Ideally, both the app and the data should be hosted on Sandstorm. If you host the app elsewhere, then the app will not be sandboxed (it could talk back to its home server*), it could disappear (like Google Reader), and it will not be able to interact with Sandstorm's unique features (unified login, sharing, powerbox, etc.).

That said, we will eventually support OAuth to third-party servers. I'd like for this to be mediated through the platform, such that apps never store OAuth credentials. For the moment, as a hack to get around the specific problem, you could probably do it by opening the OAuth flow in a pop-up window, but note that this will stop working at some point.

* Sandstorm's sandbox is incomplete. We will eventually prohibit client-side code from communicating with third-party servers without permission.

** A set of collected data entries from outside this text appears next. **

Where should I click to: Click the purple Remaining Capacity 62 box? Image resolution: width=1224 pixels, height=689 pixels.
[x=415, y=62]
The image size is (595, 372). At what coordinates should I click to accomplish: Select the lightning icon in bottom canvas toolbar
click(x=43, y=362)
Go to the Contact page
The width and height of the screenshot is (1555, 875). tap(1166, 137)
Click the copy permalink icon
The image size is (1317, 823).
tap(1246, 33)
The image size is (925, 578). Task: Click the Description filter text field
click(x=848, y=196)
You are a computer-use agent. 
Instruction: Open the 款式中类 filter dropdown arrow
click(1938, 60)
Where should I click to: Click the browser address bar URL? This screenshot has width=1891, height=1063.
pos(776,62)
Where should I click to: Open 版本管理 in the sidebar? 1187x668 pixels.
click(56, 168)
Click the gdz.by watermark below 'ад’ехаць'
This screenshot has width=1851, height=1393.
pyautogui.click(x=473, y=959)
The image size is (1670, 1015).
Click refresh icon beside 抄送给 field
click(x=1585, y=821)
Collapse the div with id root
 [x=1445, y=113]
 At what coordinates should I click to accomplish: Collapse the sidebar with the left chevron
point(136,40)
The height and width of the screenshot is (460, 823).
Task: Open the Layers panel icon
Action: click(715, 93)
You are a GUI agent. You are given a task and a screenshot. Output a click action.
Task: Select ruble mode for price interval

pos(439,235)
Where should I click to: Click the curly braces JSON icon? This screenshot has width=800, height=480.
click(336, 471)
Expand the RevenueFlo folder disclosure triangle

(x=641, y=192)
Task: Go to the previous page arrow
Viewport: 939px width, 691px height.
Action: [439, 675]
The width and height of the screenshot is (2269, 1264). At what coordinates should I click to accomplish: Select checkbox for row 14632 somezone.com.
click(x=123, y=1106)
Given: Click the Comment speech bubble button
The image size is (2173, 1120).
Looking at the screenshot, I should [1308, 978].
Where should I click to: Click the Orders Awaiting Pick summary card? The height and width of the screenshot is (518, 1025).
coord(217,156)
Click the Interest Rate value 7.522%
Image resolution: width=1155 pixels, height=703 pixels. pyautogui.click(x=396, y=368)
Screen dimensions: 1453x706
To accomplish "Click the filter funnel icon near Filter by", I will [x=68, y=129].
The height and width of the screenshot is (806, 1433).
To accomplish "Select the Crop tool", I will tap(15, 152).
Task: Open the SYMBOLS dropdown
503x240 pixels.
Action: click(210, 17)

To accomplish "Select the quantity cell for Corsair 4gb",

ocdtrekkie commented 4 years ago

I think I'm going to close this one, as it pertained to how to have an app on Sandstorm store it's data on some other server, when the preferred Sandstorm model would be to be the place your apps and data are securely stored.

Arguably, someone could make a remoteStorage app that stored it's data on Sandstorm using said spec, but then you'd risk losing the way to understand your data if the web app went away. It's also preferable in this case for your Sandstorm server to host your app as well.